In both cases, long-range power projection and protection are of key importance. The Loyal Wingman could restore a significant amount of the long-range strike power the RAAF lost with the retirement of the F-111C in 2010. Although the Wingman is much smaller than the F-111C and carries a smaller payload, the emphasis on low-cost development means more UCAVs can be acquired. Local production will make it easier to keep on acquiring them as and when we need more. This will allow us to exploit combat mass and boost the potential of the RAAF’s future strike and air combat capability through swarming networks of autonomous shooters and sensors.

That’s a good move. One of the major challenges facing the RAAF is that by investing in very high-tech exquisite platforms like the F-35, which exploit technological overmatch against an opponent, the size of the air combat arm is constrained. It becomes a boutique force. In a future crisis against a major-power adversary, that would be a disadvantage—we can’t afford to lose any because we have too few fast jets in the sky. A larger force is better able to exploit Lanchester’s square law to the RAAF’s benefit. The Loyal Wingman begins that process of building a larger, more powerful RAAF, and that’s precisely the path Australia needs to take in preparing for the next war.

The Loyal Wingman will allow Australia to effectively exploit future air combat technology developments coming out of US programs like the US Air Force’s penetrating counter-airand the US Navy’s ‘F/A-XX’ (formerly known as ‘sixth-generation fighter’ projects), which will be based heavily on manned–unmanned teaming technologies. We are taking our first steps towards the types of platforms that could one day replace the F-35, and we are getting there faster than originally planned.

Learning to operate manned and unmanned systems as a network—a ‘system of systems’—is crucial. The key is not just resilient data links that maintain networks, but also the development of trusted autonomy so that platforms like Loyal Wingman don’t have to depend on human control.

That aspect may generate controversy.
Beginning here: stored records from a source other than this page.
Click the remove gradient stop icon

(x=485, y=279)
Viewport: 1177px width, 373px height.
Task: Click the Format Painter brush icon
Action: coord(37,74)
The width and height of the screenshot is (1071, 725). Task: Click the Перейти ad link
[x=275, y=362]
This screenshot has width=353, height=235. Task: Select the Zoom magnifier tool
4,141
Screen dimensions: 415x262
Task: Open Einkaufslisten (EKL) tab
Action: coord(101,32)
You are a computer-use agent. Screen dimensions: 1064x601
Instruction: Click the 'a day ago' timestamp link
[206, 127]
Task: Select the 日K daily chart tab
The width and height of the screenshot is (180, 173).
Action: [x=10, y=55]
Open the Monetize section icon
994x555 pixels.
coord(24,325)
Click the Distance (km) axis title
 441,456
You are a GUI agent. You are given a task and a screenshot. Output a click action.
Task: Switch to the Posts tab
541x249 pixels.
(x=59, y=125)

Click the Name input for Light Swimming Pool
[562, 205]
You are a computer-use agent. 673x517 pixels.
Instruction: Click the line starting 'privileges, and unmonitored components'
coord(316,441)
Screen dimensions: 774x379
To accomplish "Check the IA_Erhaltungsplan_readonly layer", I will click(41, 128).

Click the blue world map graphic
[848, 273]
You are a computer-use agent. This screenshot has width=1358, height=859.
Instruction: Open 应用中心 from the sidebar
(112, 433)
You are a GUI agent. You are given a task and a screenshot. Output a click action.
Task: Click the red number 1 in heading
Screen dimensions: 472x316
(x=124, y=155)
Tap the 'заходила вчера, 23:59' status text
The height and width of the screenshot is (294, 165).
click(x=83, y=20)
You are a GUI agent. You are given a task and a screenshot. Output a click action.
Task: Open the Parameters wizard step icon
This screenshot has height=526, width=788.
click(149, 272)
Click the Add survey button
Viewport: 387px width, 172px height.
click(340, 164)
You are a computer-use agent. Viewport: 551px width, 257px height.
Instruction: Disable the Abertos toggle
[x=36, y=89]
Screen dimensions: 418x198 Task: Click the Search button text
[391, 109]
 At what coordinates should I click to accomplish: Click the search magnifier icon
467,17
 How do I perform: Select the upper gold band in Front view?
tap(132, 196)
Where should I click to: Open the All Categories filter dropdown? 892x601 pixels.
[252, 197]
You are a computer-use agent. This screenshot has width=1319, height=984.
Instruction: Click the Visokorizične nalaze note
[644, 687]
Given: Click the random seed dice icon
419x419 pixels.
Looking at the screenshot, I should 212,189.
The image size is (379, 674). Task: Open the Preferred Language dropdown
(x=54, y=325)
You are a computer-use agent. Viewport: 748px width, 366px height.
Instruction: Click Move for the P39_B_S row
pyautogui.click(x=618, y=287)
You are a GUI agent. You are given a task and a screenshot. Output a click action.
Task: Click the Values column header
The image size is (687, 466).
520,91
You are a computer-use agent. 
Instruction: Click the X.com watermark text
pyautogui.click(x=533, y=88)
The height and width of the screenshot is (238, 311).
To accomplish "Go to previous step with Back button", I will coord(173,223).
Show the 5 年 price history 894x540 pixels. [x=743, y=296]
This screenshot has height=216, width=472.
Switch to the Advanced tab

Advocates of a ban on lethal autonomous weapons (LAWs) are sure to challenge this project. Australia must resist calls for projects like Loyal Wingman to be cancelled on ethical or legal grounds. The platforms will depend on trusted autonomy, with humans ‘on the loop’, and any use of force will be made with human oversight. Unlike our adversaries who don’t need to adhere to legal and ethical constraints on LAWs, Western liberal democracies will always need to operate systems like Loyal Wingman with the laws of armed conflict in mind.

Finally, there are the defence industry and export benefits. Boeing Australia is designing and building the Loyal Wingman locally, establishing a sophisticated aerospace design and production capability. This could see Australia energise a new sector of its defence industry, complementing shipbuilding and other high-technology sectors. It would add to our defence export portfolio to key allies, including the Five Eyes countries. It would establish Australia as the leader in a global supply and support chain for Loyal Wingman operators around the world.

Loyal Wingman was the biggest story coming out of Avalon, and it may even surpass the F-35’s blazing performance in the skies as the cutting edge of future Australian airpower.

Malcolm Davis is a senior analyst at ASPI.